The Israel Museum Jerusalem recently opened the second exhibition in its "Focus" series, which takes as its starting point two works from the Museum’s own holdings: Joan Miró's Painting (Spanish Dancer), 1927, and his drawing Untitled (Spanish Dancer), 1924. The exhibition is on view through June 29, 2013.
Miró’s fascination with Spanish dancers unfolds through a series of paintings, drawings, and sketches produced over a period of sixty years. The fifteen works on display, from the Museum’s collection and on loan from international institutions and private collections, draw on symbols and imagery recurrent in Miró’s oeuvre and are rendered through a profusion of artistic styles.
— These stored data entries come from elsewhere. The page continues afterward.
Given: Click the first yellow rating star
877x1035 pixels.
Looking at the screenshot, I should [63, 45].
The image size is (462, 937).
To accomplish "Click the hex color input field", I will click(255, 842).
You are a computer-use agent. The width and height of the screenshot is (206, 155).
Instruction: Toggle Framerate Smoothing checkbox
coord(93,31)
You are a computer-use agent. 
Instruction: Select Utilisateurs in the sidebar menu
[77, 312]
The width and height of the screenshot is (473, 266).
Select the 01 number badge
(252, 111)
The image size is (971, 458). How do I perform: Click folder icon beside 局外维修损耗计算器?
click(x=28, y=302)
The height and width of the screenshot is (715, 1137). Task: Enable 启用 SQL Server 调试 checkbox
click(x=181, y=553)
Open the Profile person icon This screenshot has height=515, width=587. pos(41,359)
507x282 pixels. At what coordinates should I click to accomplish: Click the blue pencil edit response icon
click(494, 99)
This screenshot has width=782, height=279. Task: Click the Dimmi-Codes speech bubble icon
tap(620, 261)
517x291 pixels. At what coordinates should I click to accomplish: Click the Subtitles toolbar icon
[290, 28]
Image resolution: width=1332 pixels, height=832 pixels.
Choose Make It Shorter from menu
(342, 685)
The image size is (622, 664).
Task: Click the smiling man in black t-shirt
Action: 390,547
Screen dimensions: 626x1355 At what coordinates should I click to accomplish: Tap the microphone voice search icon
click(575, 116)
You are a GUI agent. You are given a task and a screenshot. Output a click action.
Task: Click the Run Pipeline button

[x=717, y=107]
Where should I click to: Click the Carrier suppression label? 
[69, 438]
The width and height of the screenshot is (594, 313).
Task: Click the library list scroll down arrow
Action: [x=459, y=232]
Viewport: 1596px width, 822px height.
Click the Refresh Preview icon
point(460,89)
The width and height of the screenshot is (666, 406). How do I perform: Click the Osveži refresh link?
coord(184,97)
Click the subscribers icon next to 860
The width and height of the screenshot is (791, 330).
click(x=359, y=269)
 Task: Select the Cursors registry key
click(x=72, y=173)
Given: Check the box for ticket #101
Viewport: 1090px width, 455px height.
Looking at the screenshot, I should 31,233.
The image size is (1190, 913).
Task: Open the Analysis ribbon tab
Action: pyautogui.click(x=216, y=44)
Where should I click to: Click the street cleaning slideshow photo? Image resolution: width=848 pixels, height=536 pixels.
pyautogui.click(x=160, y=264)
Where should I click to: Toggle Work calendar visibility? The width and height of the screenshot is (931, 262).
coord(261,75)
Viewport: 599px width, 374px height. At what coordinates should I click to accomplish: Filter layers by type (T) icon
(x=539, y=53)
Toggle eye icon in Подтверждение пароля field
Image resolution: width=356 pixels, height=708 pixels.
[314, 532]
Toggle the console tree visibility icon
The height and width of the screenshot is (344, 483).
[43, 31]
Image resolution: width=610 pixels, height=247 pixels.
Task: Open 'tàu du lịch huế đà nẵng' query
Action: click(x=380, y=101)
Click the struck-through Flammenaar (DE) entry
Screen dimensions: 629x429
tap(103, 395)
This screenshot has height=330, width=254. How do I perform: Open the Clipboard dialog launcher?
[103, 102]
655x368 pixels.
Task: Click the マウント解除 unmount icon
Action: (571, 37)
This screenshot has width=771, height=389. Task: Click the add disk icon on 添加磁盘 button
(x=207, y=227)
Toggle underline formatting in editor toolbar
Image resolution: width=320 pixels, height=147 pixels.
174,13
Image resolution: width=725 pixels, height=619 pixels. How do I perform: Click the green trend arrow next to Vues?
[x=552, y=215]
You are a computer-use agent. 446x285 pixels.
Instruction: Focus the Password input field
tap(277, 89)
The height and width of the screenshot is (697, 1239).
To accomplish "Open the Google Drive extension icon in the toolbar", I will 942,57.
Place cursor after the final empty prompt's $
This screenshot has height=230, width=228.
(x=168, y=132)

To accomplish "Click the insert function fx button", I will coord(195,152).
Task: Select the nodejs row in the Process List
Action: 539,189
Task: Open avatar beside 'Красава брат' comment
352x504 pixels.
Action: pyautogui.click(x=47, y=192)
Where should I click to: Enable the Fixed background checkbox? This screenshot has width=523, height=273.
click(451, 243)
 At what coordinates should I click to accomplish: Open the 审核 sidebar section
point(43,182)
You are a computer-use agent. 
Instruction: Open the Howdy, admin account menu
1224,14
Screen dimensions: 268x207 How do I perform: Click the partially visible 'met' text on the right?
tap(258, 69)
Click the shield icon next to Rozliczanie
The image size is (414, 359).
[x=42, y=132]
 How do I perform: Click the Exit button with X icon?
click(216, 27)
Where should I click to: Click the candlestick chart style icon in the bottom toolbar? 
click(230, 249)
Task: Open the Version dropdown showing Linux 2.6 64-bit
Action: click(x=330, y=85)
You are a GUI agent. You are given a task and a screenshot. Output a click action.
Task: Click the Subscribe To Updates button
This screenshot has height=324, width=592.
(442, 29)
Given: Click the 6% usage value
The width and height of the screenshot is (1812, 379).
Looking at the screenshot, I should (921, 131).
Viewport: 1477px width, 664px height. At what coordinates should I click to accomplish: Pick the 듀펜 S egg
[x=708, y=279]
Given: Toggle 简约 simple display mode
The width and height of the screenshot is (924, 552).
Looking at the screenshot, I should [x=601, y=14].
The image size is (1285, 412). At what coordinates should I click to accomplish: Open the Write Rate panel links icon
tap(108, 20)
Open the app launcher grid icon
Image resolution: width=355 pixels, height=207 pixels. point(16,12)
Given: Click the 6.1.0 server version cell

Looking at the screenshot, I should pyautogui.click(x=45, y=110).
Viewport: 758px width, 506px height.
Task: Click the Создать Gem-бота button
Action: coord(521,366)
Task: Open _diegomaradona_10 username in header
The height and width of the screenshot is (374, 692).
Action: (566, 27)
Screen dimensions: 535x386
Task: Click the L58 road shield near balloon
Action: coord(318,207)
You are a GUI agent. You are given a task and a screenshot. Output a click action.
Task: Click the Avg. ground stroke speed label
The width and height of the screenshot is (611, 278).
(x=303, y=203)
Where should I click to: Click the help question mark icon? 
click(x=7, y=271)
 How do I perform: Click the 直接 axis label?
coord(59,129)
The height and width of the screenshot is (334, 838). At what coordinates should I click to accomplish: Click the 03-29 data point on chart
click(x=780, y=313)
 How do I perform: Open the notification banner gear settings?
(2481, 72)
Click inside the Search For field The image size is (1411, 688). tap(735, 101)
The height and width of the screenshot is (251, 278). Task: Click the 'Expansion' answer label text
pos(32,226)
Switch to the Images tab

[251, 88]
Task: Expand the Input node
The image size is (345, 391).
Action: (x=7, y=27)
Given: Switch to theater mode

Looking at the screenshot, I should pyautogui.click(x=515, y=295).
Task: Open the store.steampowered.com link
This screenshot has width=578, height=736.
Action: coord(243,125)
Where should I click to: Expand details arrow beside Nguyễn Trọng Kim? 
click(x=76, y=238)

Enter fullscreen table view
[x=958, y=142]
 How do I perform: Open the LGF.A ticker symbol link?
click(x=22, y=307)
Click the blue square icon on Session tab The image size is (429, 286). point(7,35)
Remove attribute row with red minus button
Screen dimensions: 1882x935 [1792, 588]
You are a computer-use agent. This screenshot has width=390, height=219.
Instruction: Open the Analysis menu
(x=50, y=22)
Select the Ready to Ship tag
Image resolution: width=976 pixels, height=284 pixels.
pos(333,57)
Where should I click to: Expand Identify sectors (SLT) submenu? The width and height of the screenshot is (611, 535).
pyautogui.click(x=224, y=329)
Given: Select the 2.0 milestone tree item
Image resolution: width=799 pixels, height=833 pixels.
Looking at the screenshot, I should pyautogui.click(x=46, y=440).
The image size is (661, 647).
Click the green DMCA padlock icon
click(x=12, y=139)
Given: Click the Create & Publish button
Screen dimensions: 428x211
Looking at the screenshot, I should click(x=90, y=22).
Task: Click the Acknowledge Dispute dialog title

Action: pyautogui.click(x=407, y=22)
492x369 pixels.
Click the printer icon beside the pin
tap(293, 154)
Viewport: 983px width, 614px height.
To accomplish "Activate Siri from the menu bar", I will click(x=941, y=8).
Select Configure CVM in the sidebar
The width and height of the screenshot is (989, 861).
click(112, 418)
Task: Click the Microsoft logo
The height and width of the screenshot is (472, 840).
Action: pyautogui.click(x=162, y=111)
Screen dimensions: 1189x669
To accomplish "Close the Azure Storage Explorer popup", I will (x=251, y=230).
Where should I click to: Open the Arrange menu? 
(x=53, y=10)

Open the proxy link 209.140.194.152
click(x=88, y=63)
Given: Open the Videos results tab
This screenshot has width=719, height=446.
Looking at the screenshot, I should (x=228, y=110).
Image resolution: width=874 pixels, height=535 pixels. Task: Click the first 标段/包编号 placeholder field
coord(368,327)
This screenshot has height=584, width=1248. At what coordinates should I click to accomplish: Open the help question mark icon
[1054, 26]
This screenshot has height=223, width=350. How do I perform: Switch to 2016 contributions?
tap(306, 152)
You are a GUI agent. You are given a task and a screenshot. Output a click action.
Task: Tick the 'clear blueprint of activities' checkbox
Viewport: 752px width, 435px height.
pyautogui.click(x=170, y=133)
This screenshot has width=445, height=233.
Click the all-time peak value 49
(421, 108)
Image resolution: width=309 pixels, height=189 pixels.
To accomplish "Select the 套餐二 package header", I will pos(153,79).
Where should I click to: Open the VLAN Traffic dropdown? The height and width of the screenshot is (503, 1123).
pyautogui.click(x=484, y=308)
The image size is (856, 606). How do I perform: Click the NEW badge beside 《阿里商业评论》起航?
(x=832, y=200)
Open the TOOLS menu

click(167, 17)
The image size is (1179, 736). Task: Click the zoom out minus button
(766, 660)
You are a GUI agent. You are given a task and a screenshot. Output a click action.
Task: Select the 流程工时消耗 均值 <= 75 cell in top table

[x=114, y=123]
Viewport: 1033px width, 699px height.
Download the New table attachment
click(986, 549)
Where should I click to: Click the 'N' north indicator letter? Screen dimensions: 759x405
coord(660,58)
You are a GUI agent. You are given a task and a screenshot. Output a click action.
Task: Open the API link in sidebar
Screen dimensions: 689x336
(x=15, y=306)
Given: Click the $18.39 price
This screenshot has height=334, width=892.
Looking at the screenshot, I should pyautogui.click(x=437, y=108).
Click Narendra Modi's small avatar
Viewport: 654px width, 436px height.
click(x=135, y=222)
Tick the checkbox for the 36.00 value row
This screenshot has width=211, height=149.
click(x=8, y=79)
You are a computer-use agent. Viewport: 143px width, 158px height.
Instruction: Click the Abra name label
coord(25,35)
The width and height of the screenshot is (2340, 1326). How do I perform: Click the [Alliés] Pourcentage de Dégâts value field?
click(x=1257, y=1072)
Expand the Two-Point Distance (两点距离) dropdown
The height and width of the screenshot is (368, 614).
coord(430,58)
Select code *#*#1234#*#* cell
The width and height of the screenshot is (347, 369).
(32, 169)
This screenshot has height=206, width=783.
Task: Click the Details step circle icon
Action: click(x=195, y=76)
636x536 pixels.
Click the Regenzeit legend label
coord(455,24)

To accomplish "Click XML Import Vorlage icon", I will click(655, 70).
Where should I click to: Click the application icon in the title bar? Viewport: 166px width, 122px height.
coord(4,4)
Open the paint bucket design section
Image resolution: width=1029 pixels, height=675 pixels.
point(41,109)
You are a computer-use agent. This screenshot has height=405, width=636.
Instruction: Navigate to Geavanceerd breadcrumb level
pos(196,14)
Joan Miró's Spanish Dancer explores this theme within the artist's oeuvre, analyzing its iconographic sources, connection with the artist's worldview, and its place within the development of Miró's artistic language.
The two works from the Museum's collection, Painting (Spanish Dancer), 1927, and Untitled (Spanish Dancer), 1924, stand at the core of this analysis of an important ensemble of works that both draw on imagery recurrent in the oeuvre of Joan Miró and establish a vocabulary of visual signs connected with the image of the Spanish dancer.
Flamenco's sensuous display of the upper torso, articulate hand gestures and percussive footwork inspired Miró to produce more than thirty sketches, drawings, paintings, and collages of Spanish dancers over a period of sixty years, between 1921 and 1981. These witty and playful works are rendered in a variety of styles—from realism and cubism, to surrealism and abstract collage—and exhibit Miró’s constant experimentation with form, medium, and technique.
Miró’s dancers draw upon childhood memories, Catalan art and folkloric objects that he collected. They are also linked with the popularity of Spanish themes within Parisian avant-garde painting, sculpture, and music during the second half of the 19th century and the first decades of the 20th century.
As an artist who divided his time between Paris, Barcelona, and his family farm in Montroig (Tarragona), Miró’s choice to pursue the Spanish dancer (titled in French by the artist in most cases as danseuse espagnole) reflects a desire to use an icon of "Spanishness" in France to express his origins in an evolving personal, yet at the same time universal, avant-garde language.